BASIC also created the world’s first mass open-source culture. People shared code freely: If a friend wrote a cool blackjack game, we’d all make a copy—by hand, like scribes in medieval monasteries—and run it ourselves. Each month, Compute magazine printed reams of BASIC mailed in by hobbyists. I spent one afternoon painstakingly typing hundreds of lines of Conway’s “Game of Life” that I’d found in an issue, then watched, mesmerized, as an artificial organism bloomed onscreen.

There’s a saying in the world of programmers that code is written primarily for other coders to read, and only secondarily for the machine to run. BASIC proved this at scale.

But as a practical language? For making shippable software?

BASIC wasn’t always great.

Graphics, for example, ran glacially. I tried to craft a space-shooter, and it was unplayably sluggish. This is part of why so many BASIC game makers focused instead on text adventures: Words, at least, rendered speedily. The Cambrian explosion of text-based dungeon crawlers in the late ’70s and ’80s was in part a product of BASIC’s built-in limitations.
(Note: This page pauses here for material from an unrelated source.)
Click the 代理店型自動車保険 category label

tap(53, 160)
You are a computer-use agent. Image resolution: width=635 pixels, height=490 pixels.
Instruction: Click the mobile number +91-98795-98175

BASIC also had a few truly ill-considered elements. Infamously, it included the benighted command GOTO (read as “go to”). This let you write code that hopscotched around: If the program got to line 120, you could tell the computer to suddenly GOTO line 25, for example.

For a newbie coder, this was an easy way to write things! But it encouraged complex “spaghetti” structure, where the logic bounded and zigzagged all over the place. If I wrote a longish program—going into the hundreds or thousands of lines—and used several dozen GOTO statements, my code would become a maze of mysteries, impenetrable even to myself. The computer scientist Edsger Dijkstra so loathed this style that he wrote an entire essay inveighing against it: “Go To Statement Considered Harmful.” Anyone who learned to program on BASIC would be, as he later wrote, “mentally mutilated beyond hope of regeneration.”

Dijkstra was being hyperbolic. But he wasn’t entirely wrong: After its heyday, BASIC plummeted in popularity. Newer languages emerged that encouraged cleaner, more modern styles of writing and ran more speedily. BASIC still lives on these days—itself modernized, with GOTO (mostly) banished—in the world of Microsoft Visual Basic, which many non-coder officefolk have used to kludge together apps for internal use. But these days, only 4 percent of professional developers will admit to using BASIC. Me, when I started programming again in the 2010s—after a 25-year gap—I turned instead to newer languages like Python and JavaScript.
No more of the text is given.